Norris confirms long-term aim of zero waste nation

Environment minister Dan Norris has announced his support for turning England into a ‘zero waste nation’ and confirmed that a consultation on landfill bans is set to be launched in the next few weeks.

However, the notion of ‘zero waste’ was criticised as “misleading”, with claims it will only amount to “nice rhetoric”. Mr Norris explained that the long-term ambition of Defra was to create a ‘zero waste nation’ and he gave an indication that this would be achieved by a keener focus on organics recycling.

Environment minister Hilary Benn first outlined this zero waste vision in October 2009, when the minister identified the need for greater work on food waste and for a wider range of materials to be collected at the kerbside by all local authorities by 2020.

Linked to proposed landfill bans for food waste, Mr Norris also pointed to the work being done by the government to reduce food waste through support for organic waste treatment facilities and funding for the kerbside collection of kitchen waste.

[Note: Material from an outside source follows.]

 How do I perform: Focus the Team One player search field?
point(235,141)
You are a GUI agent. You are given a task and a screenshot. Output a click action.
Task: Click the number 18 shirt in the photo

Mr Norris highlighted support Defra has given to the organics recycling sector through WRAP’s Organics Capital Grants Programme, which has seen the government involved in the development of five organics recycling facilities to date with “plans in the pipeline for even more”.

The minister added that there was a need to help develop the food waste collection infrastructure in order to make sure that the treatment facilities are sustainable. “It is not just the plants itself, we need to collect the food waste to go into them,” he said. “Now, over 80 local authorities do some food waste and along with WRAP we are working with local authorities to develop more.”